Is uranium poised for a renaissance? – by Jonathan Thompson (High Country News – January 25, 2024)

https://www.hcn.org/

As prices climb, mining proposals proliferate. But it might just be hype.

In December, Canada-based Energy Fuels announced plans to begin production at three of its uranium mines, including the controversial Pinyon Plain (née Canyon) Mine, near the Grand Canyon, as well as two operations near Moab, Utah.

It seems like everywhere you look these days, some firm — maybe one with an unusual name (Okapi or Kraken, say) — is announcing that it’s acquiring or staking of thousands of acres of public-land mining claims, embarking on exploratory drilling or has “exciting,” if enigmatic, survey results to report.
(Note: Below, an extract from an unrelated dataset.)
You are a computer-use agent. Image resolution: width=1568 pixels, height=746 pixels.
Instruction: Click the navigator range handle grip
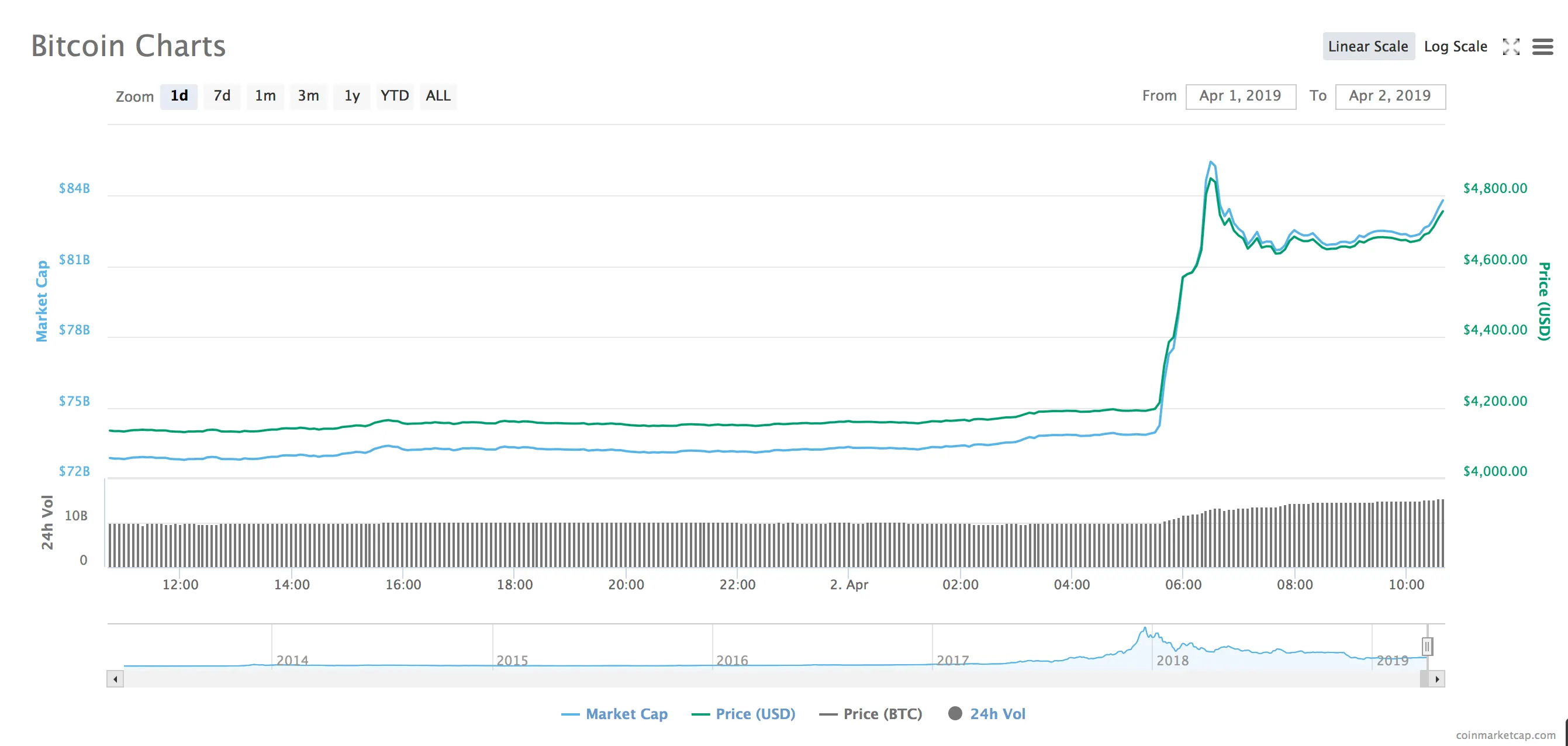[1427, 646]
Does this mean that the long-moribund domestic uranium-mining industry is sauntering down the comeback trail?

It all brings back memories of Charlie Steen, the 31-year-old down-on-his-luck geologist who found pitchblende — i.e., high-grade uranium ore — on his Mi Vida claim in southeastern Utah in 1952. Uranium was hot in Steen’s day. The nuclear arms race was already hurtling toward the backstretch, and the U.S. government was desperate to find domestic sources of fissionable material for its warheads.

Several months prior to Steen’s strike, technicians in Idaho had whacked a uranium atom with a neutron and launched a chain reaction, generating electricity via nuclear fission for the first time and inspiring President Dwight D. Eisenhower to predict that nuclear energy would “serve the needs rather than the fears of the world — to make the deserts flourish, to warm the cold, to feed the hungry, to alleviate the misery of the world.”